Abstract: On the basis of the nonlinear dynamical foundational equations, the big deflection equation and the nonlinear dynamic equation of the shallow spherical shells were established by the method of quasi-shells. Dimensionless quantity of shells with uniform thickness was introduced and simplified the foundational equations and the boundary conditions under the fixed boundary conditions. First the big deflection is taken as the initial imperfect of the system and a nonlinear dynamic differential equation including the second and third order is derived by the method of Galerkin.
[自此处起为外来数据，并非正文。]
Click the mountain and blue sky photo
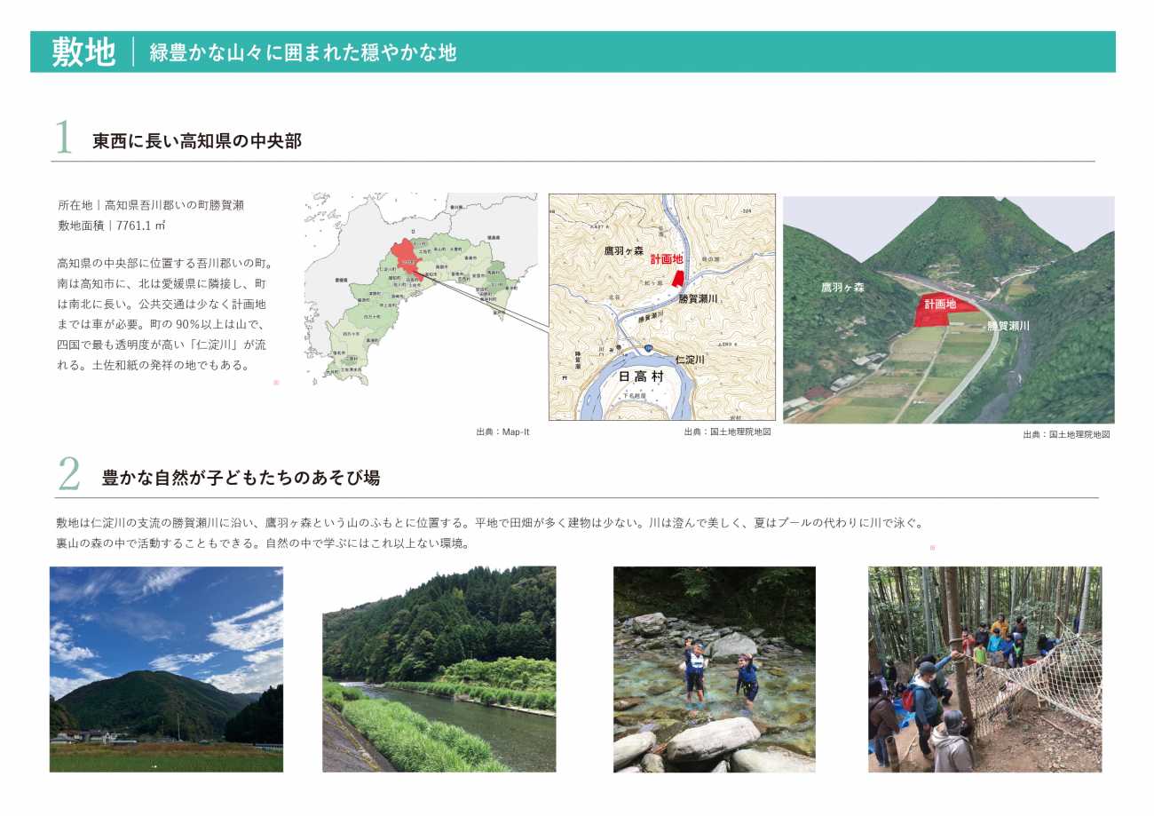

The critical conditions of that chaos motion are given by solution the Melnikov function. Using the digital simulation plotted the plane phase and it approved existence of the chaotic motion and controlled the chaos。 Finally, it is found that the natural frequency of shallow reticulated spherical shells considering initial imperfect becomes bigger and the critical value of chaotic motion is smaller.